◆ Recorded information:

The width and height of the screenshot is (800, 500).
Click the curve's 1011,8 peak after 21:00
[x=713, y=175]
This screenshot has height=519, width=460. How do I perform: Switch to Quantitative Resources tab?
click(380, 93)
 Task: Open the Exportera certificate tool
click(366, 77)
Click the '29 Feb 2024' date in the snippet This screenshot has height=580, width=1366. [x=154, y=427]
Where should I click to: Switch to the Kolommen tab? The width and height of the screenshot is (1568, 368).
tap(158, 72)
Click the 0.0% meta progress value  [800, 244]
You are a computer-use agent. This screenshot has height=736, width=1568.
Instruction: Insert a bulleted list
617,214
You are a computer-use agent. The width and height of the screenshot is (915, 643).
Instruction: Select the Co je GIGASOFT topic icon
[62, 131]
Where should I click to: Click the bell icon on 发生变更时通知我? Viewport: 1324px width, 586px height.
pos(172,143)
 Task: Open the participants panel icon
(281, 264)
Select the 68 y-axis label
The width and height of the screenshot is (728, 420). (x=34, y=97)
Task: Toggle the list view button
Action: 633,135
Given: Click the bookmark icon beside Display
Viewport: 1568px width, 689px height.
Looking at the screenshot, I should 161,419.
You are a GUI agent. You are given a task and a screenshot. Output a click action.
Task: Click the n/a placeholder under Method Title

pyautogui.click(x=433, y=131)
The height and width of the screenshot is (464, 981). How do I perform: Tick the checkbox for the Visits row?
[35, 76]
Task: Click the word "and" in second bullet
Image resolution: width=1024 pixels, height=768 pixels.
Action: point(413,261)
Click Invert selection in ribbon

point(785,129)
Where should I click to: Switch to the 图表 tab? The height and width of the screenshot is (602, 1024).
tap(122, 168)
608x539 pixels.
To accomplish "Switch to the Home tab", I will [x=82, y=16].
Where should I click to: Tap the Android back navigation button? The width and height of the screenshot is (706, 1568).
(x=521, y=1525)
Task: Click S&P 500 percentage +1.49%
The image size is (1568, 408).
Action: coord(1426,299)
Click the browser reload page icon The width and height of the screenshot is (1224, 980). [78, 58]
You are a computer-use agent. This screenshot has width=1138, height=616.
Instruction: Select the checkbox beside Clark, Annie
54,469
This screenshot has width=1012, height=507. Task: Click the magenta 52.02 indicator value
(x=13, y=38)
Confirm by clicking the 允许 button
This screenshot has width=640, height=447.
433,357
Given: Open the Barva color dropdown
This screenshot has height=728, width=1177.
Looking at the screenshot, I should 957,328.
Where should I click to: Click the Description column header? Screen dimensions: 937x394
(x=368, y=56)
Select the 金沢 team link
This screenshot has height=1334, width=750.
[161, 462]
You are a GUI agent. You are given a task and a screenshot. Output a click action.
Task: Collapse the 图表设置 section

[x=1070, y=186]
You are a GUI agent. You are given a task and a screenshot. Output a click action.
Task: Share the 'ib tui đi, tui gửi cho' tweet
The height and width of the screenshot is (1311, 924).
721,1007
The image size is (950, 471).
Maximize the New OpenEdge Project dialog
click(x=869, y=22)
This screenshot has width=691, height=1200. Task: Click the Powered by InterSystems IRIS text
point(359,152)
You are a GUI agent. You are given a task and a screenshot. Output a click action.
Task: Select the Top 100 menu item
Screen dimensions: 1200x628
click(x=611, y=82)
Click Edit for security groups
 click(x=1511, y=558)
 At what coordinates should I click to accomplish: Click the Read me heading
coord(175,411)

◆ Work order: Each line of the records above that holds the word "computer" should be counted, and only the final number stated.

◆ Written reply: 3